------ Records shown ------

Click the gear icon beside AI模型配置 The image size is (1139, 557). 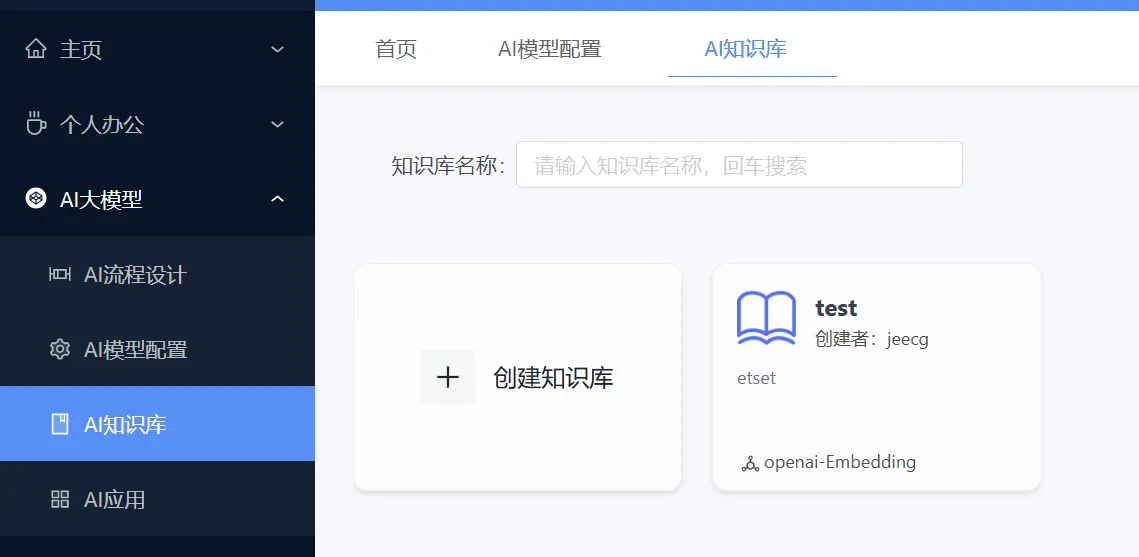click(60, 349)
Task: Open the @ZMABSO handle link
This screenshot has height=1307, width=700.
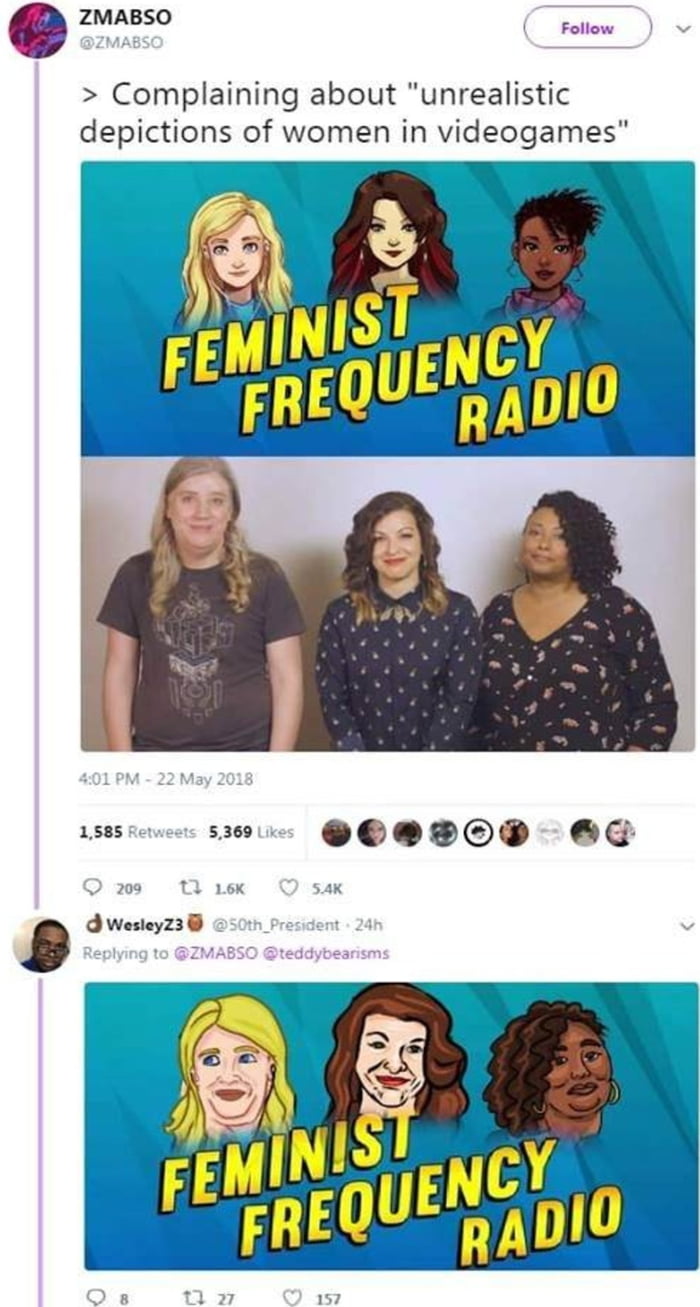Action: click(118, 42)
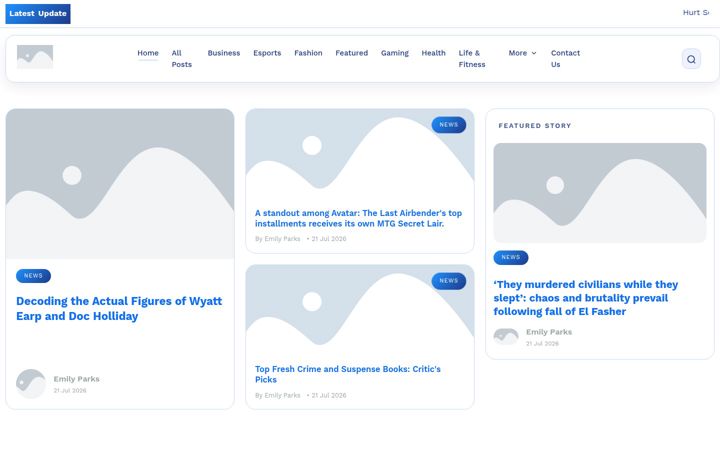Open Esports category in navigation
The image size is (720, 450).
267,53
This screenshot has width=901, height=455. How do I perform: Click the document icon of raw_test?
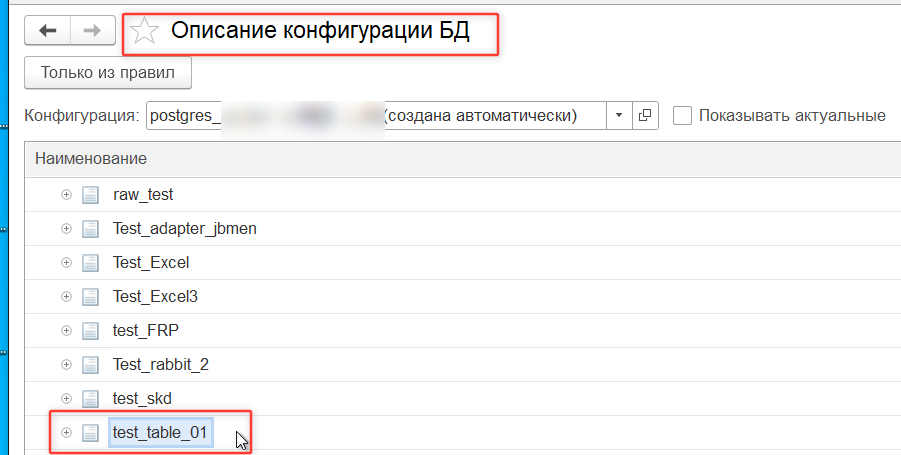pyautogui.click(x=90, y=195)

------

Instructions for the task
Your reply should consist solely of the lines from the one containing "Task: Open the @ZMABSO handle link" through the last line of the material, reproduced exactly and without pictures.

Answer to the exercise
Task: Open the @ZMABSO handle link
This screenshot has height=1307, width=700.
Action: click(118, 42)
Open Esports category in navigation
The image size is (720, 450).
267,53
This screenshot has width=901, height=455. How do I perform: Click the document icon of raw_test?
pyautogui.click(x=90, y=195)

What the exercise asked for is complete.